I soldi versati dal reggente del clan per paura che il malavitoso possa svelare i segreti della cosca

Da anni relegato ai margini dell’organizzazione (un potente clan del Vesuviano), dalle intercettazioni effettuate dagli 007 dell’Antimafia, emerge «come un individuo dotato di una mentalità criminale non eccelsa». Eppure la cosca continua a fargli trovare lo stipendio a fine mese, 1.000 euro, a cui contribuisce per la metà, il reggente della consorteria malavitosa. Due affiliati di rango vengono intercettati mentre discutono proprio della circostanza. «Hai capito a Peppe? Pure questa volta gli hanno dato i soldi», afferma uno degli interlocutori.

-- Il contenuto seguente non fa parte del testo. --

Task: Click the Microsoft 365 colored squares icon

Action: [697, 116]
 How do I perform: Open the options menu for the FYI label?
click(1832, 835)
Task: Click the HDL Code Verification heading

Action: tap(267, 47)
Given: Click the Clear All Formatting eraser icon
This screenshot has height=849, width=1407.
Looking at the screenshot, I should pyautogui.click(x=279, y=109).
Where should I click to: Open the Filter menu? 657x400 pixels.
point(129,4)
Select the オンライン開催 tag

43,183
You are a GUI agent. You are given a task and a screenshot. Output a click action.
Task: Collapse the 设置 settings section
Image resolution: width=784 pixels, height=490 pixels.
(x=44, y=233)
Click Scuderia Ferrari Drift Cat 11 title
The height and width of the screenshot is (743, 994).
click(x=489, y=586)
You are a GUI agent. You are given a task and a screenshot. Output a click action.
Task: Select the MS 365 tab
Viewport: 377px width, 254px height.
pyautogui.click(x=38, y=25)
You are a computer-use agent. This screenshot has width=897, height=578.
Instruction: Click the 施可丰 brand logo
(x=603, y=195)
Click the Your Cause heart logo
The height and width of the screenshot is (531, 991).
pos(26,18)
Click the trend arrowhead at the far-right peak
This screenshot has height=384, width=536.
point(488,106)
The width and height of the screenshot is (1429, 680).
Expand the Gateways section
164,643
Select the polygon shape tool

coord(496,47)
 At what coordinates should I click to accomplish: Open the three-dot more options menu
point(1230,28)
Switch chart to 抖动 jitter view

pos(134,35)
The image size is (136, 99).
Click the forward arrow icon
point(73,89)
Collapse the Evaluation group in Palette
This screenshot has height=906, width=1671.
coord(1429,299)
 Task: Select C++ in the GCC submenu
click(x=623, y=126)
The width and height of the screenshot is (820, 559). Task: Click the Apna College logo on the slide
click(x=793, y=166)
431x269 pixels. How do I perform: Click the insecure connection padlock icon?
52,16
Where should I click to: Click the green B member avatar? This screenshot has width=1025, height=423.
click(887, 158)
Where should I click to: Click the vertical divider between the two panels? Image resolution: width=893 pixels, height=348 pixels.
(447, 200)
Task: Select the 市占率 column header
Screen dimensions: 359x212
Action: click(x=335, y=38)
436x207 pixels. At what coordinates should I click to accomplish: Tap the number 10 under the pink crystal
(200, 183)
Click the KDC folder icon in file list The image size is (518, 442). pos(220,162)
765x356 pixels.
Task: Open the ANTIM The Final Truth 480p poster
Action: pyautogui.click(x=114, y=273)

Gli fa eco il sodale: «Eh, ho sentito. Ma questo a che serve? Non serve a niente e comunque lo teniamo sopra le spalle (a carico relativamente al sostentamento economico, ndr)». In effetti, il personaggio di cui parlano, è poco stimato sia dai vertici che dagli altri componenti del clan, tanto è vero che quando si tengono delle riunioni, «lo mandano a prendere il caffè e non lo fanno assistere alle discussioni». I due  malavitosi intercettati si chiedono pure come sia possibile che dopo tanti anni, Peppe, ormai fuori dai giochi, e che per l’organizzazione non compie più alcuna attività («fa le estorsioni per conto suo», commentano i camorristi), abbia ancora diritto allo stipendio.

ad

Tra le ipotesi ventilate, anche quella di un suo possibile avvicinamento alle forze dell’ordine. «Forse, così se lo tengono buono», convengono i due «compari». Alla stessa conclusione giungono anche gli investigatori che in una informativa di polizia annotano: «Dai contenuti delle conversazioni intercettate emerge la circostanza dello “stipendio” che il clan ancora versa a un affiliato, nei confronti del quale, lo stesso reggente nutre scarsissima stima. Non è da escludere che il soggetto in questione (l’affiliato, ndr) sia depositario di informazioni, notizie e quant’altro», che se fossero divulgate, potrebbero nuocere all’intera organizzazione criminale.